Dataset entries:

Segment Open

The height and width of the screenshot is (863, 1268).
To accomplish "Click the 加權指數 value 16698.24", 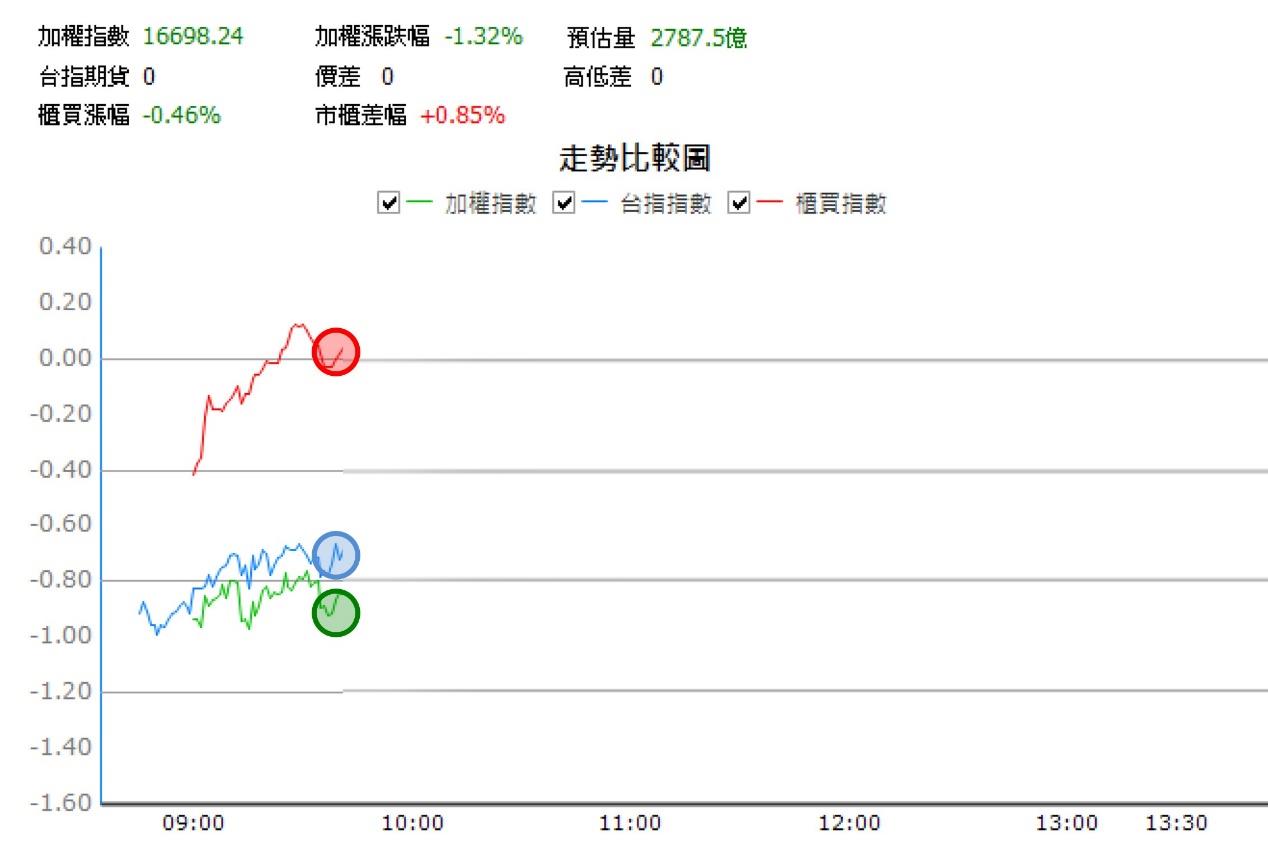I will [193, 38].
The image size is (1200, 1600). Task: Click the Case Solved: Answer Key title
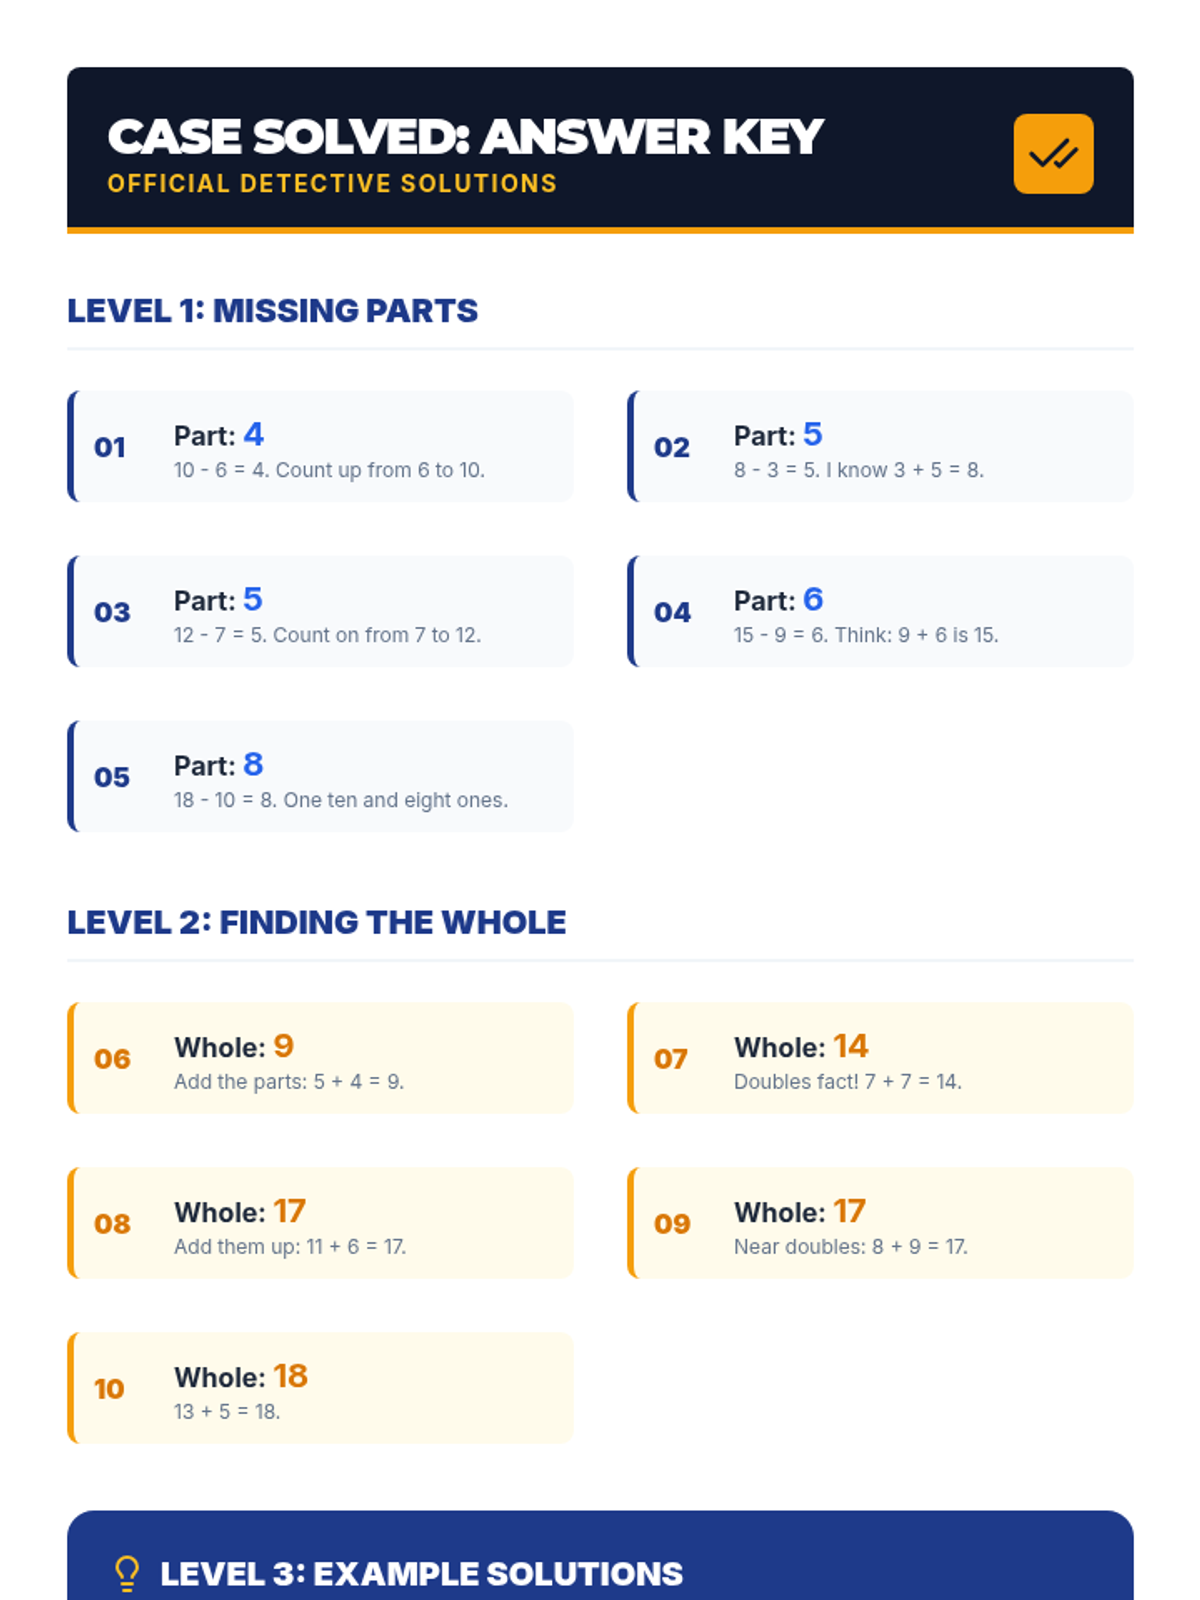point(465,137)
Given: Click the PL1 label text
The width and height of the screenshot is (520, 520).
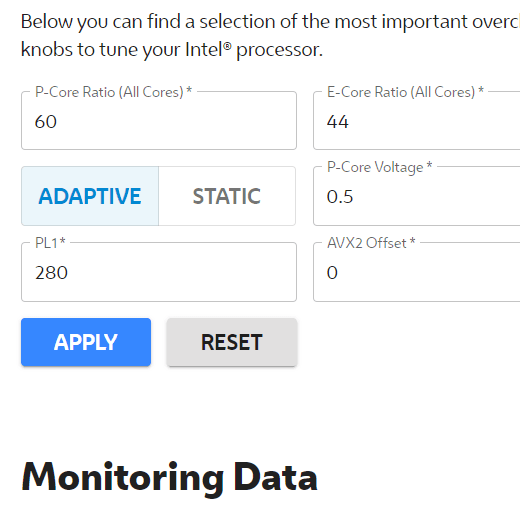Looking at the screenshot, I should pyautogui.click(x=50, y=243).
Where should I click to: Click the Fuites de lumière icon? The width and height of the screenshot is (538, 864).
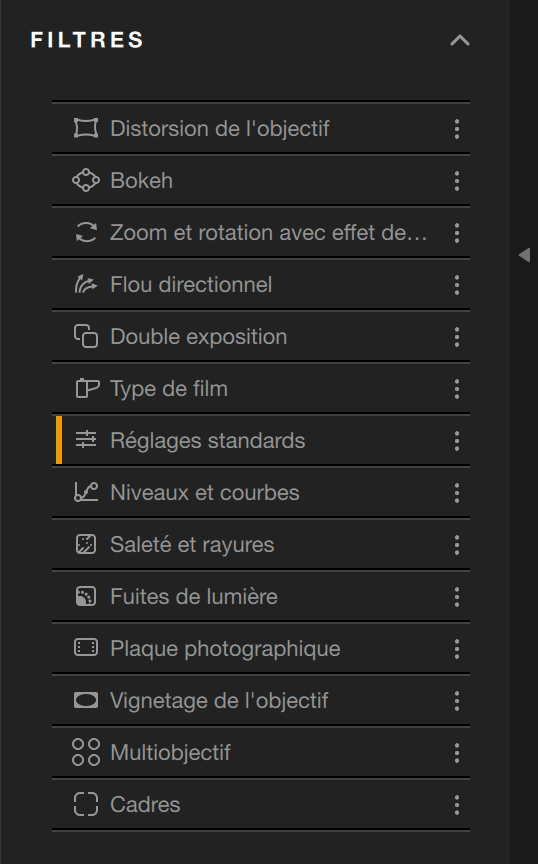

Segment Closed

→ **WHAT TO WORK ON**
Once the line containing "Given: Click the PL1 label text" is found in the records above, it and every line after it up to the last must be repeated exactly, without pictures.

→ **RESULT OF THE TASK**
Given: Click the PL1 label text
The width and height of the screenshot is (520, 520).
Looking at the screenshot, I should pyautogui.click(x=50, y=243).
Where should I click to: Click the Fuites de lumière icon? The width and height of the screenshot is (538, 864).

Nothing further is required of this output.